(Texto de origem):
Na canção “Béradêro”, incluída em seu primeiro disco, Aos Vivos, o cantor paraibano Chico César entoa esses fortes e enigmáticos versos: “Catolé do Rocha/Praça de guerra/Catolé do Rocha/Onde o homem-bode berra”. E é justamente para a terra do “homem-bode” que Chico e o músico Escurinho, seu amigo de longa data, retornam amanhã, num show beneficente, a partir das 21h. A atração terá como palco a quadra do Colégio Francisca Mendes, em Catolé do Rocha, e os ingressos estão disponíveis no site Sympla, a partir de R$ 20.

(Parte de um arquivo de dados)
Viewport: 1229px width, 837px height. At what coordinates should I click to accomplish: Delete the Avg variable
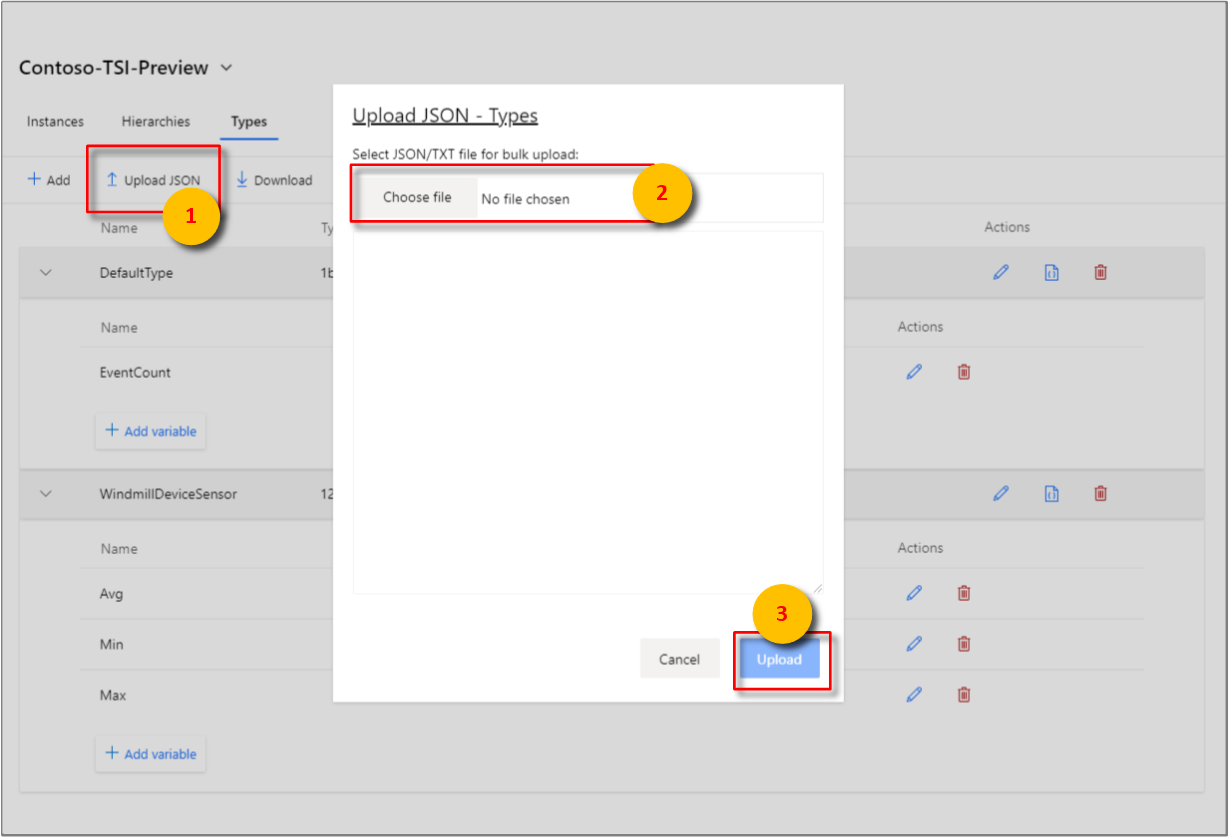963,593
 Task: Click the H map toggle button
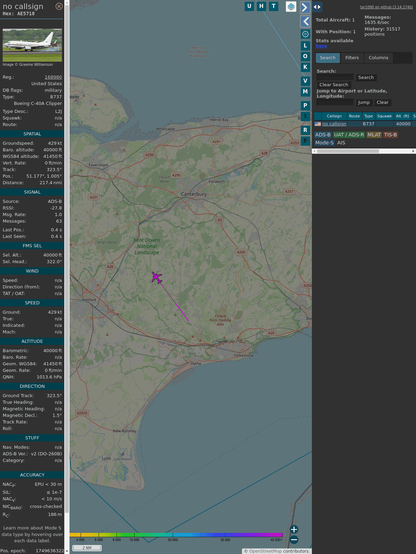click(261, 6)
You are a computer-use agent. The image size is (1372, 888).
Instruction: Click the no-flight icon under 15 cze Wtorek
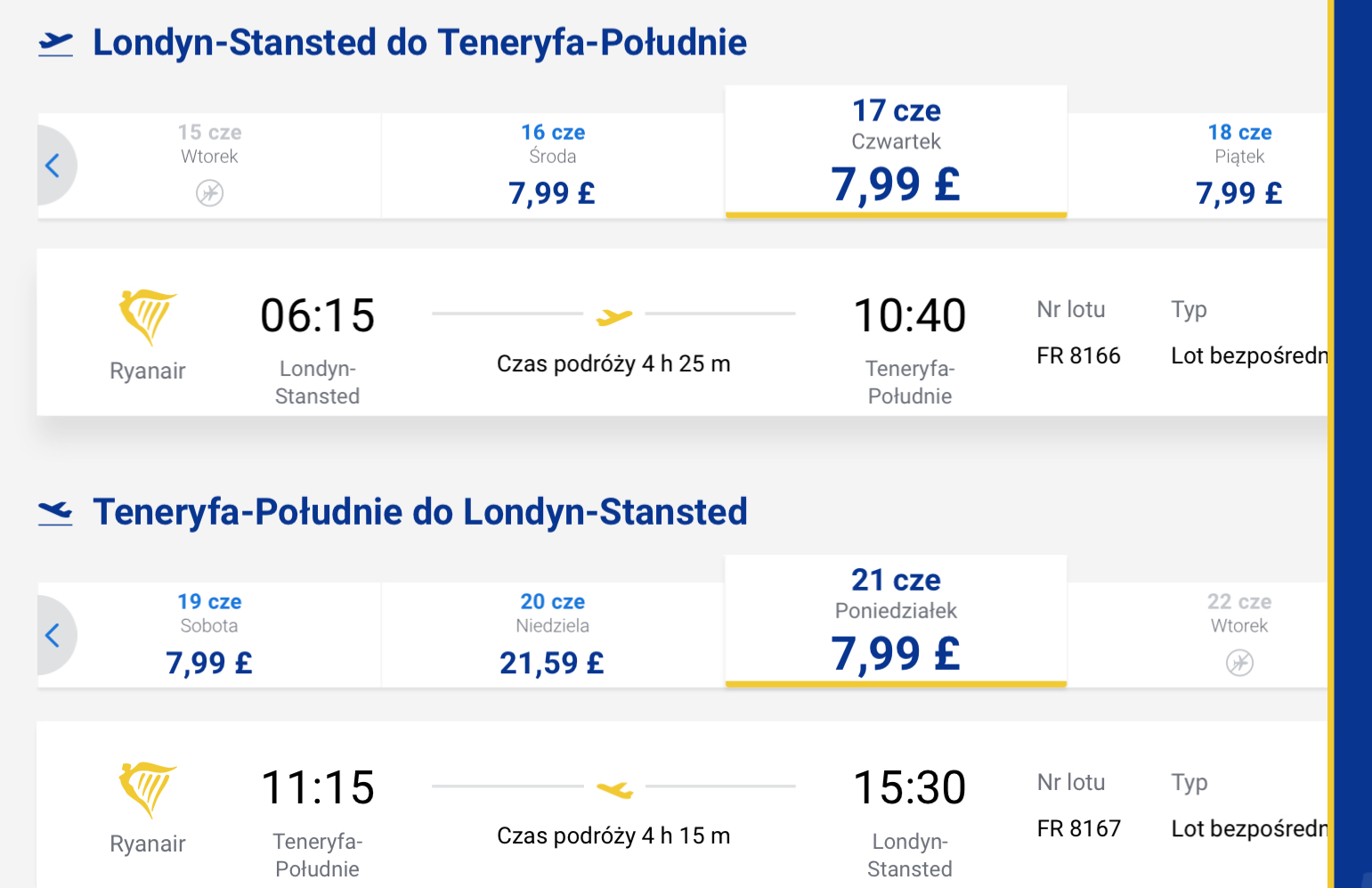click(x=210, y=192)
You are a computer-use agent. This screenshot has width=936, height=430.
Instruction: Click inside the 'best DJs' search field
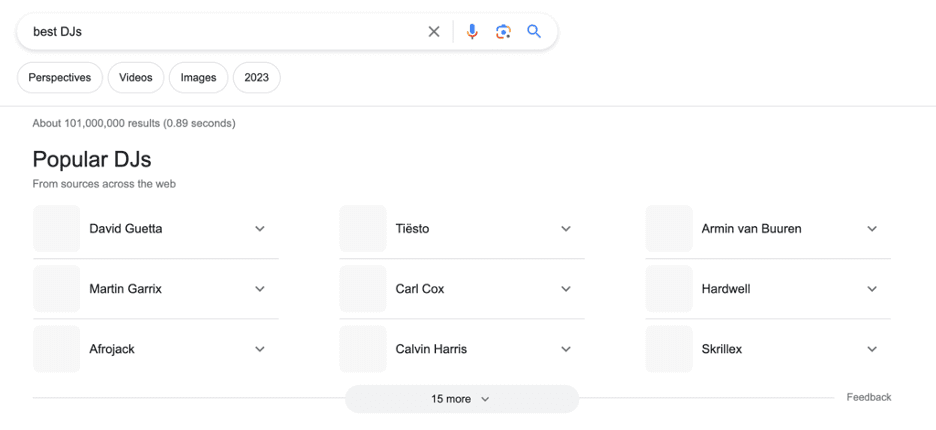point(220,32)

(Lista de tarefas):
- A) Reescreva em forma de lista o parágrafo do texto sobre o show de Chico César que começa com as palavras Na canção “Béradêro”. Mantenha os fatos principais.
- B) De acordo com o texto sobre o show de Chico César, em que lugar vai acontecer a apresentação?
- C) Dê sequência ao texto sobre o show de Chico César a partir do ponto em que ele termina.
As entradas não têm nenhum papel nesta atividade.

(Respostas do exercício):
- A)
- Na canção “Béradêro”, do primeiro disco, Aos Vivos, o cantor paraibano Chico César canta versos sobre Catolé do Rocha, “onde o homem-bode berra”.
- Amanhã, Chico e o músico Escurinho, amigo dele de longa data, voltam à cidade para um show beneficente, a partir das 21h.
- Local: quadra do Colégio Francisca Mendes, em Catolé do Rocha.
- Ingressos: no site Sympla, a partir de R$ 20.

- B) Na quadra do Colégio Francisca Mendes, em Catolé do Rocha.

- C)
Os artistas serão acompanhados pela Camerata Gente que Encanta, com músicos egressos do Instituto Cultural Casa do Béradêro, ONG fundada há 23 anos por Chico e por sua primeira professora de música, a irmã Iracy de Almeida, na cidade natal do artista. O show celebra os 85 anos do Colégio Francisca Mendes e terá sua renda revertida em prol do instituto, que utiliza a metodologia de ensino criada por Iracy. No número de abertura, se apresenta a banda O Pantim.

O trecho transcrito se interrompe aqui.